Sérgio Gabrielli é condenado a devolver 250 milhões aos cofres públicos

O Tribunal de Contas da União (TCU) condenou o ex-presidente da Petrobras, o baiano José Sérgio Gabrielli, a ressarcir os cofres públicos em quase R$ 250 milhões por conta do prejuízo na transação de aquisição da Refinaria de Pasadena. Além dele, o ex-diretor da estatal, Nestor Cerveró também foi condenado.

A Corte impôs a cada um multa de R$ 10 milhões. O TCU também solicitou que os dois tenham os bens arrestados para assegurar o ressarcimento e determinou que sejam inabilitados para o exercício de cargos em comissão e funções de confiança por oito anos.

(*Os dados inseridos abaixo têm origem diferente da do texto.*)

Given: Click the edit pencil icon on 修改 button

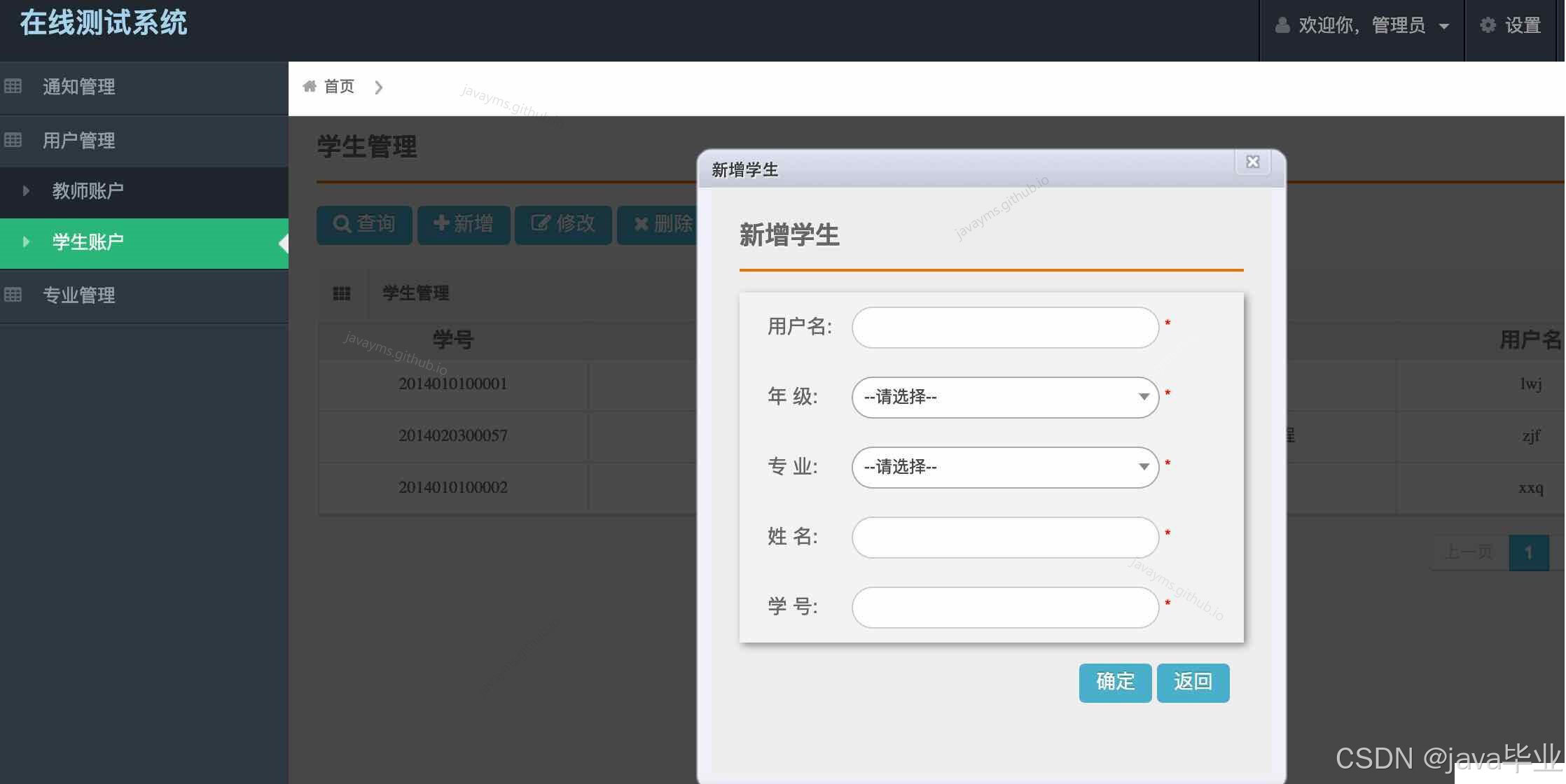Looking at the screenshot, I should 540,225.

Na prática, no entanto, a quitação dos montantes é improvável, pois o patrimônio já rastreado de ambos não alcança o valor cobrado pelo tribunal. Cabe recurso contra a decisão.

As punições são as primeiras aplicadas pela Corte por causa das perdas no negócio, considerado um dos piores já feitos pela estatal. Outros executivos, que continuam a ser investigados em outros processos, estão com os bens preventivamente bloqueados.

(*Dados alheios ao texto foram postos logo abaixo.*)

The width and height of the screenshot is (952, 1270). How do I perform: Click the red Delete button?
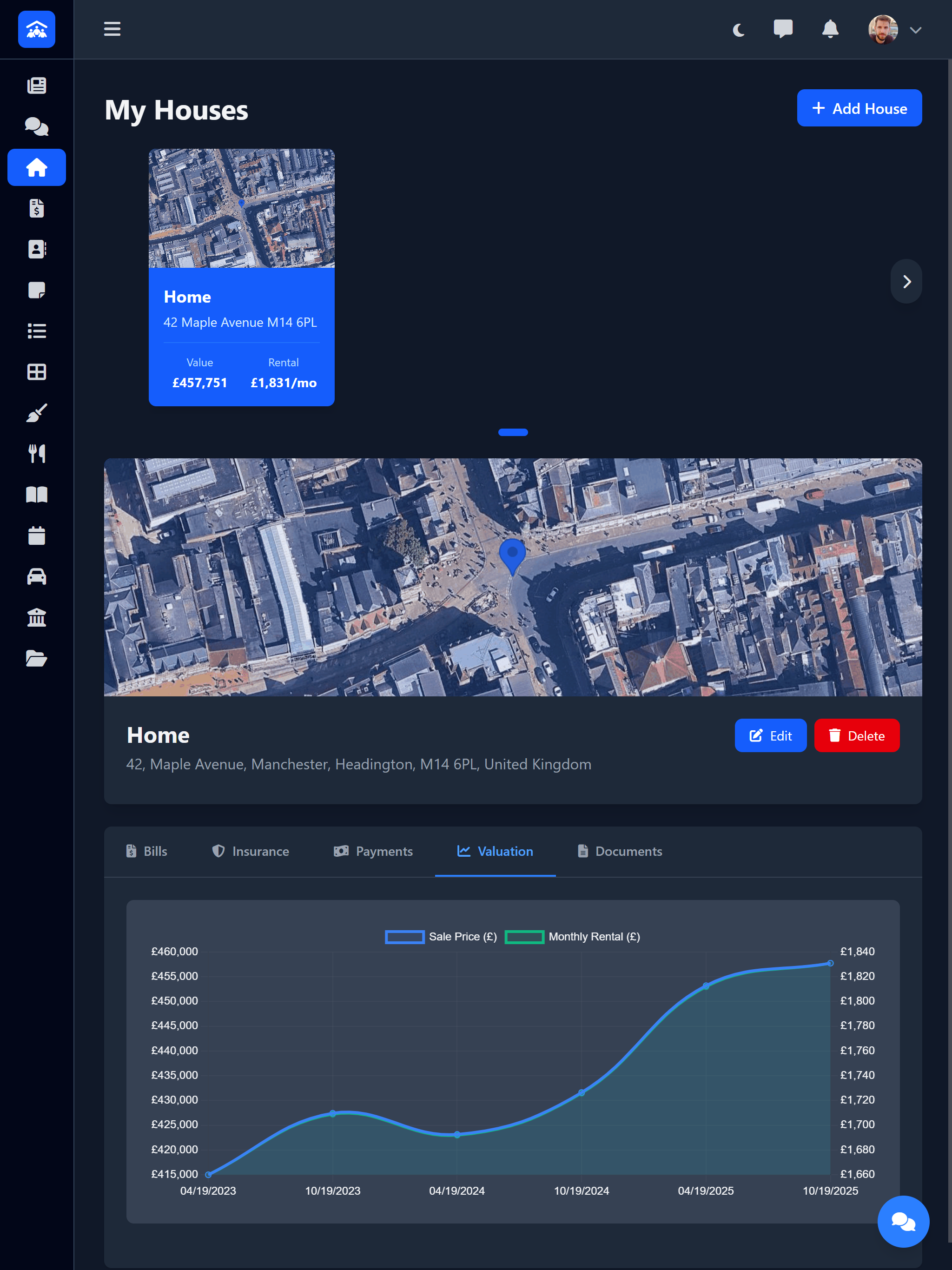point(856,735)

Por unanimidade, os ministros do TCU entenderam que Cerveró e Gabrielli foram responsáveis por uma carta de intenções na qual a Petrobras aceitou, em 2007, pagar US$ 700 milhões por 50% da planta de refino. Na época, a empresa já era dona de 50% dos ativos.

Para o tribunal, o compromisso firmado fez com que o valor final desembolsado na aquisição ao grupo belga Astra Oil fosse US$ 78,8 milhões mais caro.